**To do**
Your task is to transcribe the entries exactly.

**Supplied data**
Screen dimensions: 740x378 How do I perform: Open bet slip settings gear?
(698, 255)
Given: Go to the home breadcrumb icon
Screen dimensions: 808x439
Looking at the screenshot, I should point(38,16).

**Task solution**
Screen dimensions: 740x378 How do I perform: Open bet slip settings gear?
(698, 255)
Given: Go to the home breadcrumb icon
Screen dimensions: 808x439
Looking at the screenshot, I should point(38,16).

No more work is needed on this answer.